Всякая работа в коллективе заставляет подчиняться общему ритму, это как роящиеся под осень птицы, или стайки рыбной мелочи, которые тоже подчиняются всемирному закону стаи.
"Давай, давай, делай: полушубок квёлай, валенки козиные, девки егозиные!" – и бревно уже на плечах.
Возле машины другая команда, чтобы бревно синхронно, враскачку закинуть в кузов: "Ну-ка-тётушка-Елена, подними-хмыря-с-колена! Подними-и-покачай! Будут-дети-невзначай!" – и последнее в обхват неподъёмное бревно с гиком и прибаутками ложится плотно с другими вряд. И мы, счастливые и усталые, валимся возле машины на траву.
– Мы славно поработали, мы славно отдохнём! – один из мужиков лезет в кабину и возвращается с большой хозяйской сумкой и ставит её в центр круга.

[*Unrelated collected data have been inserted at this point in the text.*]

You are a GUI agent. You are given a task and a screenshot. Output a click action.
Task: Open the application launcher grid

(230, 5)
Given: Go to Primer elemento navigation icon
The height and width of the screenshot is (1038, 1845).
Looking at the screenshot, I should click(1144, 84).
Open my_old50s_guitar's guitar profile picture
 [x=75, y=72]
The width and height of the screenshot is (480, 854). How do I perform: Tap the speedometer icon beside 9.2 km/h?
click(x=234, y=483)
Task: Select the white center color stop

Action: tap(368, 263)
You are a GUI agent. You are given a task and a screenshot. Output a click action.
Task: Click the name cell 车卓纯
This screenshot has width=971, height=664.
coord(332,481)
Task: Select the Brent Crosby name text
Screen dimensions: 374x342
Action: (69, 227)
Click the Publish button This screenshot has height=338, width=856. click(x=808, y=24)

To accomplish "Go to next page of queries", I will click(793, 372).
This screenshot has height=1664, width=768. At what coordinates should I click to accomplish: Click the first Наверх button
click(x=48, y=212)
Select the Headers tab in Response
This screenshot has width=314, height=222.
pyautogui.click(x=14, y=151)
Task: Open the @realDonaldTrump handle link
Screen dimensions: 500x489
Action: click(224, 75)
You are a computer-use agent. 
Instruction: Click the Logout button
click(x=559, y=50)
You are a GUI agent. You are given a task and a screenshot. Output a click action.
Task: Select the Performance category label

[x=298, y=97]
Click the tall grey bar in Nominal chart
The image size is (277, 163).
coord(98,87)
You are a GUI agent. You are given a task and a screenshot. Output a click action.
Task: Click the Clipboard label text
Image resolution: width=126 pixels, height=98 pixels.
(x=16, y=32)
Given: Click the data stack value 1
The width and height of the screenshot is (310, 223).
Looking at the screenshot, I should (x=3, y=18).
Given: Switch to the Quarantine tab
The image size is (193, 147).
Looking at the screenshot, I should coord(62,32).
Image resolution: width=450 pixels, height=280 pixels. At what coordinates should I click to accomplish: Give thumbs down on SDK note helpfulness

Закуска та же, но мужики сегодня другие. Следом вынимается бутылка пшеничной водки "Московская" с картонной бескозыркой, залитой белым сургучом – "белоголовка" по-тогдашнему.
Все оживились, задвигали локтями, примащиваясь к сумке.
Дядя Миша, посмеиваясь, стоял в сторонке. Я, несмотря на голод, без напарника не решался подсесть к мужикам и вопросительно посмотрел в его сторону. Дядя Миша молча открыл дверцу "шаланды" и передал мне банку свиной тушёнки в густой антикоррозийной смазке. Смазки было столько много, что банку пришлось вытирать большим белым и бархатистым с исподу лопухом, похожим на гигантский лист мать-мачехи.
Теперь в круг присел и дядя Миша. В руках он держал литровую банку кислого молока. Откуда она у него здесь оказалась, я не знал. Мужики на его предложение испробовать домашней простокваши, только посмеялись.
Мой наставник приложился к банке, отпил порядочно и протянул мне.
– Ты, Михаил, как хошь, а парня не порть! Он, видал, как брёвна швыряет! Ему к мужской компании прикипать надо. Жизнь у него вся впереди светит. На-ка! – один из мужиков вложил мне в горсть стакан с водкой, – Пей, не боись!
В стакане водки было как раз столько, чтобы полностью почувствовать себя взрослым, что я тут же и доказал.
– Так её, мать её! На-ка, закуси! – тот же мужик протянул мне краешек хлеба с большим ломтём домашнего сала, – Ешь, не робей, воробей!
Дядя Миша подсунул мне банку с простоквашей:
– Потом поешь! Запей вот!
Я сделал несколько глотков простокваши, после которой вкус водки тут же погас, и стало хорошо-хорошо.
Вот теперь я на равных с мужиками! Мы славно поработали, мы славно отдохнём!
Я прислонился спиной к скату машины и стал не спеша, чтобы не показаться голодным, закусывать русским бутербродом – сало с хлебом.
Закуска эта обильная, и хмель в голове стал затихать: звуки стали более приглушёнными, разговор остроумнее, и мужики добрее и проще, чем показались вначале. Всех хотелось обнять и рассказать что-нибудь такое, отчего бы все они были поражены моей находчивостью и остроумием. Но рассказать было нечего, ещё в моей жизни ничего не случалось такого, что могло бы заинтересовать эту компанию. Правда, про Маргариту если что порассказать, то мужики вряд ли оценят. Да и болтать чего зря – недостойно нормальному пацану. Это я знал точно.